▸ Problem requirements
What lines below hold the string "Close"? Copy them all.

▸ Supplied material

= = = =

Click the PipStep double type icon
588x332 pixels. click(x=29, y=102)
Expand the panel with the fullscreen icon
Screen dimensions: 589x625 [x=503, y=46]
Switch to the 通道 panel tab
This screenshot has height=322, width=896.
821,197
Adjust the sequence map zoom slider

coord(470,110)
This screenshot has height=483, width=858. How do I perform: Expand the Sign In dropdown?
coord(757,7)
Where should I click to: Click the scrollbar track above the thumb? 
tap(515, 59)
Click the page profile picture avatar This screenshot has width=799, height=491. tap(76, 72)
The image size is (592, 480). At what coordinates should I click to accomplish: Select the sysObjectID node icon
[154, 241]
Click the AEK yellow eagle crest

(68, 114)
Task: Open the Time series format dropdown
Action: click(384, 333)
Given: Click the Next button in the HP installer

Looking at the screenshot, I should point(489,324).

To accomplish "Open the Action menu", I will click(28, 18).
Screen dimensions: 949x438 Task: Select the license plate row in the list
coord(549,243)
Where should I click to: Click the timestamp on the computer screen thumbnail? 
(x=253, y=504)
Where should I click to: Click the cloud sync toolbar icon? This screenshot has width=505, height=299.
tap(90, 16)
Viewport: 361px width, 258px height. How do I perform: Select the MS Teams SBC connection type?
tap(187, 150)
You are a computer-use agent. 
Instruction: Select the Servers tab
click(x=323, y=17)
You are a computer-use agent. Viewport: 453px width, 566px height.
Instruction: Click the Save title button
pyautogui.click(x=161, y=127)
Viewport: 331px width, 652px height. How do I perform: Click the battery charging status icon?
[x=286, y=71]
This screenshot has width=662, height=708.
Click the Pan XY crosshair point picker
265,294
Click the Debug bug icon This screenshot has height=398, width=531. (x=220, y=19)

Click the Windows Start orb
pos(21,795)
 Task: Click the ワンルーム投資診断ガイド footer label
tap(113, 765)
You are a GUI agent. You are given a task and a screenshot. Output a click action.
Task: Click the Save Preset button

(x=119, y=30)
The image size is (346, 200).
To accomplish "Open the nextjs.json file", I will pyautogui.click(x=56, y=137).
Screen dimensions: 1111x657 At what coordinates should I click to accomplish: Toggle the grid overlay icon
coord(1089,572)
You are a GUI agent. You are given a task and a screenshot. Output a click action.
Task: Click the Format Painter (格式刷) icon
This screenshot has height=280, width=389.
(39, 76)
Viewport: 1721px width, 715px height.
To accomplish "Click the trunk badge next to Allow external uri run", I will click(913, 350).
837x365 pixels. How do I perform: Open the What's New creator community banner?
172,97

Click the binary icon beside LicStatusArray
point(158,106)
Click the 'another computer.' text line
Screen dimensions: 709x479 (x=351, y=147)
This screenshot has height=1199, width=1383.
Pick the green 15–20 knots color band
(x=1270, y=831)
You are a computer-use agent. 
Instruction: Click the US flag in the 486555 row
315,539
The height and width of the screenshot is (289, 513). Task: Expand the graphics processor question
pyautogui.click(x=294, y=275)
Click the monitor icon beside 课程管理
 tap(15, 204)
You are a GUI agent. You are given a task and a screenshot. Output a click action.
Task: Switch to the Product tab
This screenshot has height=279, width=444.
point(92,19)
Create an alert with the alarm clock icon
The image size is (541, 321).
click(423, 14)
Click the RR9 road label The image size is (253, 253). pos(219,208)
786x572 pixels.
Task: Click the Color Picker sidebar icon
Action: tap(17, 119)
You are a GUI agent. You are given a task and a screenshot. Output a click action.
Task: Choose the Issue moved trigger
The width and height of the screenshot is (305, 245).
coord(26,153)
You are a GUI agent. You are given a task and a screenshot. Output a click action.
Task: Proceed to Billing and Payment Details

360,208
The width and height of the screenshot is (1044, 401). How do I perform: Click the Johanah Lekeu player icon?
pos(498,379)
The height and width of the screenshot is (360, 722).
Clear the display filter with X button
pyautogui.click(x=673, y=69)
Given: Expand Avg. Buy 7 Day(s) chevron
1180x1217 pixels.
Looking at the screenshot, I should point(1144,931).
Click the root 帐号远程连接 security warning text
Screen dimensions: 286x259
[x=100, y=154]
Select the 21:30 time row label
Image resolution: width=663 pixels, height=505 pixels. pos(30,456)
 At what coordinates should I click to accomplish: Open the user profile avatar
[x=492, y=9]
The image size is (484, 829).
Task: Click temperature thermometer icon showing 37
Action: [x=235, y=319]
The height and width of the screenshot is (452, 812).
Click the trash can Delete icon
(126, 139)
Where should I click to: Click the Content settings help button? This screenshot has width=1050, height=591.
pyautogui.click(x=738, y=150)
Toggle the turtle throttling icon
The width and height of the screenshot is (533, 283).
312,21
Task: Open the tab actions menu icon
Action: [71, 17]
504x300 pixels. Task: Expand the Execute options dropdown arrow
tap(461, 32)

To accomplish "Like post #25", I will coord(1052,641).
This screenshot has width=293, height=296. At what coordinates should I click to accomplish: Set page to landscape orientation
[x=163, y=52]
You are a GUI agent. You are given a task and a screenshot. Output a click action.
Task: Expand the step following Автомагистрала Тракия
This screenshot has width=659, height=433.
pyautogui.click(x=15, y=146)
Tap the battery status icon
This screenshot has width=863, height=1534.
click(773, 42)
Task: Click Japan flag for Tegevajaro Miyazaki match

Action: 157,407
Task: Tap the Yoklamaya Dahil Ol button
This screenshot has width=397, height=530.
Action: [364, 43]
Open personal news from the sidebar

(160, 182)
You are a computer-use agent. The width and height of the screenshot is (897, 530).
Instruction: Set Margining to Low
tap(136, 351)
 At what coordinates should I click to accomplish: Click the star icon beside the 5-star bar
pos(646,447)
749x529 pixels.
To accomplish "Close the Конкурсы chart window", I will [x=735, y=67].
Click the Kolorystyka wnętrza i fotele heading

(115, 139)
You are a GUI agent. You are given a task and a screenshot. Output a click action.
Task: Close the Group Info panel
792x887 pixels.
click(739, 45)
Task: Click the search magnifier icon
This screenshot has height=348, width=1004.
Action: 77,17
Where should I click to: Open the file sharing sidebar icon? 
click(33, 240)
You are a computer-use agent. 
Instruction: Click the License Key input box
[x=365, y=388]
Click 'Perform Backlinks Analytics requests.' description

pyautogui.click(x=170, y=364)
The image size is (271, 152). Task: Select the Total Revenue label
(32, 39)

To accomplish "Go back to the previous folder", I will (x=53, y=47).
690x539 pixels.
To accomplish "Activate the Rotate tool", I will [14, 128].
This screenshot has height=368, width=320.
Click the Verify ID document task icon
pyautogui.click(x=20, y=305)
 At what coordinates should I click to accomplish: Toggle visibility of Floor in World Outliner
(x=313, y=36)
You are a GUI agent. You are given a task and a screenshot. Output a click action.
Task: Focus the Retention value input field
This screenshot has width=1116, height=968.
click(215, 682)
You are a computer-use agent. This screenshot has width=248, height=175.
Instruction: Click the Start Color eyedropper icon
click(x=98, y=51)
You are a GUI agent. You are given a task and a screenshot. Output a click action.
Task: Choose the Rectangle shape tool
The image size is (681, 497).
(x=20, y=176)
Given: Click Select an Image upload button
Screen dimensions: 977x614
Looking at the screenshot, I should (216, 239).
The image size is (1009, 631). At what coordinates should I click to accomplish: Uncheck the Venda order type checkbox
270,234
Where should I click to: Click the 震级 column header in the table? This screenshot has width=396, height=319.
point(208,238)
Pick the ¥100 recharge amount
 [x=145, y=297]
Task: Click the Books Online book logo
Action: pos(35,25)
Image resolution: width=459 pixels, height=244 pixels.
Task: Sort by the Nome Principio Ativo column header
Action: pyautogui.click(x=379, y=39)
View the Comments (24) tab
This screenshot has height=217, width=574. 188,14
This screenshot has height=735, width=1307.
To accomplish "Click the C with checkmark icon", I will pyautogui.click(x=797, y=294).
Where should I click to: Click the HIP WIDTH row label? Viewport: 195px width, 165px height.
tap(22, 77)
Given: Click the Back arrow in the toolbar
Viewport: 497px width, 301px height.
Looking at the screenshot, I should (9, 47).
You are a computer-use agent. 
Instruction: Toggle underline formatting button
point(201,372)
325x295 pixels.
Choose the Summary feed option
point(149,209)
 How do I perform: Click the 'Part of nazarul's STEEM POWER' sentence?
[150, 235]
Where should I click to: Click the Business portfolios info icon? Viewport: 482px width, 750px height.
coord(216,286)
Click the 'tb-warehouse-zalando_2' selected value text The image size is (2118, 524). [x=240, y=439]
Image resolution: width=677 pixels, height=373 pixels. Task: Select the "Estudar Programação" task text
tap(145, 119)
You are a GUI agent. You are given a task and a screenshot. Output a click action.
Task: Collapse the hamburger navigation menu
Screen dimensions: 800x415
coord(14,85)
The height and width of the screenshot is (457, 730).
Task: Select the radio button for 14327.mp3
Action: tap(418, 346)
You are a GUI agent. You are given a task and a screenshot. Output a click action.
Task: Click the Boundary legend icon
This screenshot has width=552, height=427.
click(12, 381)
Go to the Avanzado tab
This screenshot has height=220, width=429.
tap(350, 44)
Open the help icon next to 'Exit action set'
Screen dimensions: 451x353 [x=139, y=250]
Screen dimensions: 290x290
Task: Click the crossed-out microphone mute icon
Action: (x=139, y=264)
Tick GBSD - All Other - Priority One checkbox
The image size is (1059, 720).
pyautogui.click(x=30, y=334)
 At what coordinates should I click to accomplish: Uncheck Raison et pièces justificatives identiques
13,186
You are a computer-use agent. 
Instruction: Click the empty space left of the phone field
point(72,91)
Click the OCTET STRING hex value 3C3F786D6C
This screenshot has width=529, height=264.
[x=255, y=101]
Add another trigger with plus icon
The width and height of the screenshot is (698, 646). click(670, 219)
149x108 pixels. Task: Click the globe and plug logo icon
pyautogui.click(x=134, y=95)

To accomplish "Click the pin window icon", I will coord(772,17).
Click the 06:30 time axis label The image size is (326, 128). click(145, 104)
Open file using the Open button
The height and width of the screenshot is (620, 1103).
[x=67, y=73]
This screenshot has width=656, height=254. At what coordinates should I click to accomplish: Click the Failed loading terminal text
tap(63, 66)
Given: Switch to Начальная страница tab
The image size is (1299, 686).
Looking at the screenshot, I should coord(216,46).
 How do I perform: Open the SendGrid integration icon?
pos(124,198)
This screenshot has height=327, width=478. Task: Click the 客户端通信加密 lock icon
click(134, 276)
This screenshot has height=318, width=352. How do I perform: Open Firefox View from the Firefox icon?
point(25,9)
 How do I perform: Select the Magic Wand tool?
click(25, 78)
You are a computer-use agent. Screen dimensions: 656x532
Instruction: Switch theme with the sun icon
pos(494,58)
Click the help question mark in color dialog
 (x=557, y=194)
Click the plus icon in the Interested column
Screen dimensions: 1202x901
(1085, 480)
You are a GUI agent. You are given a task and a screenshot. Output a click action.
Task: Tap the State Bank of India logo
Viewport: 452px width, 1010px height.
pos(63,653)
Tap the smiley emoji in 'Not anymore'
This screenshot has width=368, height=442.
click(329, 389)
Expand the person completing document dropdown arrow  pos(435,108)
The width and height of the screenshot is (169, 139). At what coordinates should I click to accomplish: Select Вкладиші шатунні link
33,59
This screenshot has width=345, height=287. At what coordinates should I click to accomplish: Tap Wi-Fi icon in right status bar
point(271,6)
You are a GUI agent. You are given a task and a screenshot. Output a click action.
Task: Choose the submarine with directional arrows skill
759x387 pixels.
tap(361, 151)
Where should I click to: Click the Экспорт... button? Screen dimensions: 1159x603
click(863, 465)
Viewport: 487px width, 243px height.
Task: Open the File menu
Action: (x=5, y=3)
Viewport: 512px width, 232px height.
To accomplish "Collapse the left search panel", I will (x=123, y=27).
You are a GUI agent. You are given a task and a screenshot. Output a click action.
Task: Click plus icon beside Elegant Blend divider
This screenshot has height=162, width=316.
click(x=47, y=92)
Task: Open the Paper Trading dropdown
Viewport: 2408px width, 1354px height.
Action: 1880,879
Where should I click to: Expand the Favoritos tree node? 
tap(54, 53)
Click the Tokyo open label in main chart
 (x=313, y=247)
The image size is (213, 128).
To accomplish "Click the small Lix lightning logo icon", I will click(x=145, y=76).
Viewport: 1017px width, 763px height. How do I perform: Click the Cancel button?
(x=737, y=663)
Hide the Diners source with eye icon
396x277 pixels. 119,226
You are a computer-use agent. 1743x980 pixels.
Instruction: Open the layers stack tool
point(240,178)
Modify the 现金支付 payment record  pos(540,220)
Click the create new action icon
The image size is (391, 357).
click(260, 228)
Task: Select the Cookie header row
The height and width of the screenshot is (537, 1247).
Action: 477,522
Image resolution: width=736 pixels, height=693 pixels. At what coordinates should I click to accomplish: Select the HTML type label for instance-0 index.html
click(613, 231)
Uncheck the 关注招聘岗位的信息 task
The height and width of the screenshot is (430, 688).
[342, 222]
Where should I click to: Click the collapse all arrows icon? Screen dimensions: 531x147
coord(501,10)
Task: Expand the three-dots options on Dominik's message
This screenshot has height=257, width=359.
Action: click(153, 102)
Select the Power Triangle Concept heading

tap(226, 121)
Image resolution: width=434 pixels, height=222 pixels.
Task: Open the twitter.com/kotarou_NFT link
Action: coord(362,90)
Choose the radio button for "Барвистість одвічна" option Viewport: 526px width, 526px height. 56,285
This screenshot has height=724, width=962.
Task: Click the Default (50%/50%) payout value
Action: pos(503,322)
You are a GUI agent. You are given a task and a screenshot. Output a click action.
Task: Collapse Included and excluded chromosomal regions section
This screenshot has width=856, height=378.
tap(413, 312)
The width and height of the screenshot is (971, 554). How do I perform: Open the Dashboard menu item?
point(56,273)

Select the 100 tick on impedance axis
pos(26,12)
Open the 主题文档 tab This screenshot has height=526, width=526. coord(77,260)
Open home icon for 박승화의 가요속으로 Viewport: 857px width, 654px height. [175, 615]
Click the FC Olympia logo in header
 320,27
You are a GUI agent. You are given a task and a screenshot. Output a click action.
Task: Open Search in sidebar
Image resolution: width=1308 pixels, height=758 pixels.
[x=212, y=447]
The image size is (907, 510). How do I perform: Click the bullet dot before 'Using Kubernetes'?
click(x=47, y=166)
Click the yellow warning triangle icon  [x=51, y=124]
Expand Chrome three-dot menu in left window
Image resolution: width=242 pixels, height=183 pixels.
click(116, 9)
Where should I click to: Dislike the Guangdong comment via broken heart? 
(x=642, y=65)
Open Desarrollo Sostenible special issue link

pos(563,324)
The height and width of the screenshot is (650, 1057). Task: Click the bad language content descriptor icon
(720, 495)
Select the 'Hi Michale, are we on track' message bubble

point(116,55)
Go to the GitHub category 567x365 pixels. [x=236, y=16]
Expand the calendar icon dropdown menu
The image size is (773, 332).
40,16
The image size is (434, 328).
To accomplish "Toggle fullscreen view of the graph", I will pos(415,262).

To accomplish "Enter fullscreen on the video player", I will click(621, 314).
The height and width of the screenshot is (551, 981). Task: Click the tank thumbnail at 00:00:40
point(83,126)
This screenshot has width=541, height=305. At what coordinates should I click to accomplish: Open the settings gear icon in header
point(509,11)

= = = =

▸ Written response
To accomplish "Close the Конкурсы chart window", I will [x=735, y=67].
Task: Close the Group Info panel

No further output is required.